The committee is clearly building a criminal case against Trump and his closest enablers of seditious conspiracy, a crime defined as “conspiring to overthrow, put down, or destroy by force the government of the United States or to oppose by force the authority thereof.” I expect the committee will make a criminal referral to the Justice Department, handing over all its evidence. Ideally, Trump, along with Giuliani, Powell, Stone, Flynn, Navarro, Bannon, Meadows, and other co-conspirators, will be convicted and end up in jail.
But the Committee has a second purpose — one that has received too little attention: to stop Trump’s continuing attack on American democracy.
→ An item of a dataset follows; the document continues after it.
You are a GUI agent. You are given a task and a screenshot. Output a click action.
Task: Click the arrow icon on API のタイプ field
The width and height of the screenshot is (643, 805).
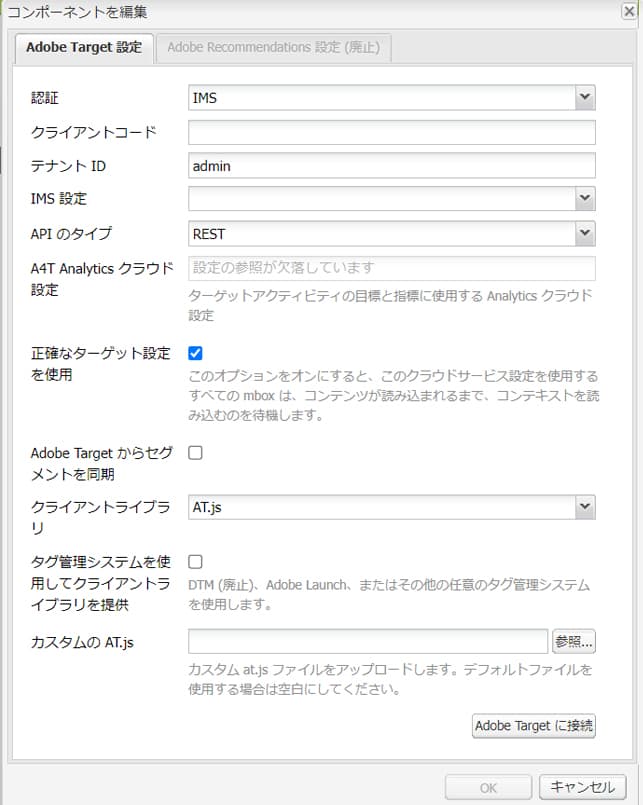pos(585,231)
Even as the committee reveals Trump’s attempted coup in the months leading up to and during the January 6 attack, the attempted coup continues. Trump hasn’t stopped giving speeches to stir up angry mobs with his Big Lie — he’ll be giving another tomorrow in Arizona. Trump hasn’t stopped pushing states to alter the outcomes of the 2020 election — last week he urged Wisconsin Assembly Speaker Robin Vos to support a resolution that would retract Wisconsin’s 10 electoral votes cast for Biden. Trump is actively backing candidates who propound the Lie. Several prominent Republican candidates for the Senate and for governor — such as JD Vance in Ohio, Blake Masters in Arizona, and Doug Mastriano in Pennsylvania — are running on it. Republican candidates across America are using increasingly violent language. Republicans lawmakers in several states are enacting legislation to take over election machinery and ignore the popular vote. Meanwhile, the lives of committee members and their families have been threatened. Witnesses are receiving gangster-style warnings not to cooperate.
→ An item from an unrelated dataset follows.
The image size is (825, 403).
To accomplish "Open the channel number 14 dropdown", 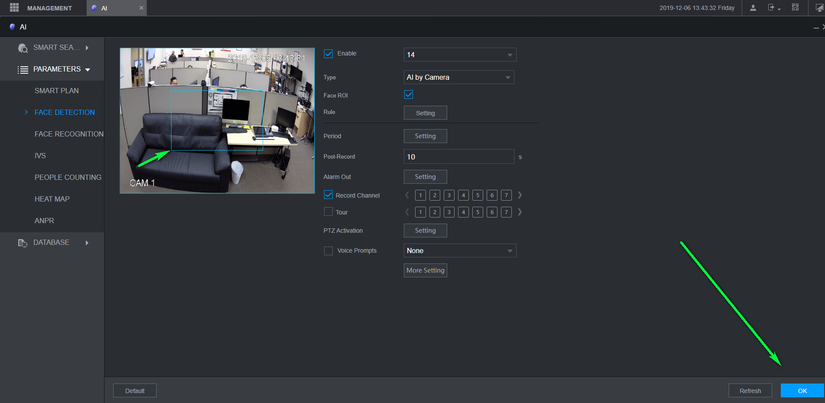I will (x=459, y=54).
The committee’s message to all of America, including Republicans: Stop supporting this treachery.
In other words, the committee’s work is not just backward-looking — revealing Trump’s attempted coup. It is also forward-looking, appealing to Americans to reject his continuing attempted coup.
In order to accomplish this, the committee is doing six important things:
First, it’s making crystal clear that the continuing attempted coup is based on a lie — which is why the committee has repeatedly shown Trump’s Attorney General William Barr, saying:
I saw absolutely zero basis for the allegations [of voter fraud], but they were made in such a sensational way that they obviously were influencing a lot of people, members of the public, that there was this systemic corruption in the system and that their votes didn't count and that these machines controlled by somebody else were actually determining it, which was complete nonsense. And it was being laid out there, and I told them that it was — that it was crazy stuff and they were wasting their time on that. And it was doing a grave disservice to the country.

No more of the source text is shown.